16.6.2009

Meta-Systemtheorie

In diesem Blog ist ja seit einigen Monaten viel von „Systemtheorie” die Rede, und es gibt eine stetig wachsende Zahl von Luhmann-Zitaten zu bestaunen. Ich fürchte, das Thema wird mich auch noch einige Zeit weiter beschäftigen. Deshalb muß ich mal einen kurzen Zwischenstopp einlegen, und zumindest zwei Punkte herausstellen, von denen ich vermute, daß sie zu Mißverständnissen führen könnten.

Zum einen bin ich kein Systemtheoretiker. Ich nähere mich momentan einem Thema, das mir seltsam fremd-vertraut vorkommt - fremd, weil ich um Luhmann bislang einen Bogen gemacht habe; vertraut, weil vieles in der Begrifflichkeit letztlich auf Software-Entwicklung zurückverweist. Gerade wegen dieser Vertrautheit stehe ich diesem Theorieansatz letztlich mißtrauisch gegenüber, weil ich den Verdacht habe, daß man mit ihm zwar ein Computerprogramm, nicht aber Gesellschaft erklären kann. Wenn das möglich wäre, so mein momentan noch etwas diffuser Verdacht, müßte es auch möglich sein, den umgekehrten Weg zu gehen und gesellschaftliche Prozesse im Computer zu simulieren. Nachdem die Forschung über „artifizielle Intelligenz” schon vor vielen Jahren grandios gescheitert ist, hege ich meine Zweifel, ob das bei der computergestützten Untersuchung ausgerechnet einer komplexen Veranstaltung wie Gesellschaft anders wäre.

Der zweite Punkt betrifft den Verdacht, daß ich mich hier in außerwissenschaftliche und esoterische Gefilde begebe. Tatsächlich klingen konstruktivistische Thesen zunächst bizarr und wissenschaftsfeindlich. Da wird behauptet, es gebe nur Phänomene, und alles was darüber hinausgeht sei lediglich eine Vermutung, die sich letztlich nicht beweisen lasse - eine Sicht der Dinge, wie man sie von den Cranks jederzeit öffentlich vorgeführt bekommt. Es gibt jedoch eine Linie in der philosophischen Tradition von den indischen Veden über Plato, Kant und Schopenhauer, die von den Konstruktivisten wieder aufgenommen wird [1] - ein phänomenologischer Ansatz hat nichts, aber auch gar nichts mit esoterischem Rumgemeine zu tun.
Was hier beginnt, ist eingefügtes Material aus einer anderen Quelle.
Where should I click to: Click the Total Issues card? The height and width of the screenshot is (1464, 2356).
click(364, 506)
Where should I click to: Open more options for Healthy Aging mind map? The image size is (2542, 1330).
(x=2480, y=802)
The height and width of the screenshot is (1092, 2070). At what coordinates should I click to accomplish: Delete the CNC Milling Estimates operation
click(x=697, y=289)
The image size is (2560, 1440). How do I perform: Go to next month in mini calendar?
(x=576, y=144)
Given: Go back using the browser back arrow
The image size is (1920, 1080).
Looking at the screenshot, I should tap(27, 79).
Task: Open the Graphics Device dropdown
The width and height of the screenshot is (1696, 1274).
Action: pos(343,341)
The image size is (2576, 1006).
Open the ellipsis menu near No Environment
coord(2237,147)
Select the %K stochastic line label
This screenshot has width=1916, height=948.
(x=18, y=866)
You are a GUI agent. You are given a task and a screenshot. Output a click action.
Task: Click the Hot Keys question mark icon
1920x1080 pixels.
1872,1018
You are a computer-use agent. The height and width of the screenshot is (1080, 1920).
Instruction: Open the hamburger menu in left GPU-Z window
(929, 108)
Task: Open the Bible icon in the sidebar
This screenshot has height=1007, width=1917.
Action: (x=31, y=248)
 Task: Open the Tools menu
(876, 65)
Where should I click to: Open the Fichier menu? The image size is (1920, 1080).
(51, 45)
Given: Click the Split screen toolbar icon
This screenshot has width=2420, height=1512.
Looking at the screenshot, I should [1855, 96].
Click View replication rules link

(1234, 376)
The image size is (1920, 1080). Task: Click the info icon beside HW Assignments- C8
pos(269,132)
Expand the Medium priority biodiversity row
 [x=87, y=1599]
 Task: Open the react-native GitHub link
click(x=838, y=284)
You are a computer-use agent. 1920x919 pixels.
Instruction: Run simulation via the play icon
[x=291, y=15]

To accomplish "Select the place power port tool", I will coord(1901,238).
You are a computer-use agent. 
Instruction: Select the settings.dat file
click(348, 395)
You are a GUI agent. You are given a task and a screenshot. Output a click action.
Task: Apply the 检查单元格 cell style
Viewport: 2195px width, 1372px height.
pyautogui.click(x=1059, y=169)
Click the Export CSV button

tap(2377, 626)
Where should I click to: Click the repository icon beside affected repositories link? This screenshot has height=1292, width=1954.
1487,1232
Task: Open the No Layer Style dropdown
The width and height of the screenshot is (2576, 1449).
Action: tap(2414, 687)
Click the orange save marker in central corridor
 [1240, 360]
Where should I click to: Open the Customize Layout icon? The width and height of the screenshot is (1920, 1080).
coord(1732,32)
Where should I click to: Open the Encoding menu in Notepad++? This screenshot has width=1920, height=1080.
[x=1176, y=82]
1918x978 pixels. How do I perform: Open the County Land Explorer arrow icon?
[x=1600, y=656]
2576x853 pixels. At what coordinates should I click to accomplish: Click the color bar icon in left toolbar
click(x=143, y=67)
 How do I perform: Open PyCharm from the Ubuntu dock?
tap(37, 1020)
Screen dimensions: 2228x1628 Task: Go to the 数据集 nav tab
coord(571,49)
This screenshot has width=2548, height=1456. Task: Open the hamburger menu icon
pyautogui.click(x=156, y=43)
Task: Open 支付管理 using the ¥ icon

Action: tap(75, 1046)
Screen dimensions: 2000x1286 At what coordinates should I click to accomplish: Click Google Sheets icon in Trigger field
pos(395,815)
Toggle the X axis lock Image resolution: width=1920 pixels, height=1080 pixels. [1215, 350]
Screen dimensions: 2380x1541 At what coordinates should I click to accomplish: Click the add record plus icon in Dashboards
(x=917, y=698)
Grundsätzlich gilt im Übrigen, daß alle Texte, die ich zu dem Thema schreibe, sich in erster Linie an mich selber richten. Man kann einen theoretischen Ansatz m.E. nur dann beurteilen, wenn man sich ernsthaft darum bemüht, ihn zu verstehen, und die beste Methode, dies zu tun, ist die, mit ihm zu arbeiten. Das kann man gedanklich tun. Noch besser ist es, wenn man seine Gedanken aufschreibt. Richtig gut funktioniert das, wenn man das nicht nur für sich selber tut, sondern damit rechnet, daß das auch Andere lesen - dann muß man nämlich aufpassen, daß man nicht allzuviel Unsinn verzapft.

  1. [1] Der Hinweis auf die indischen Wurzeln mag den Verdacht wecken, daß man es hier doch nur mit unwissenschaftlicher Spinnerei zu tun hat - der stammt aber nicht von mir, sondern von Schopenhauer.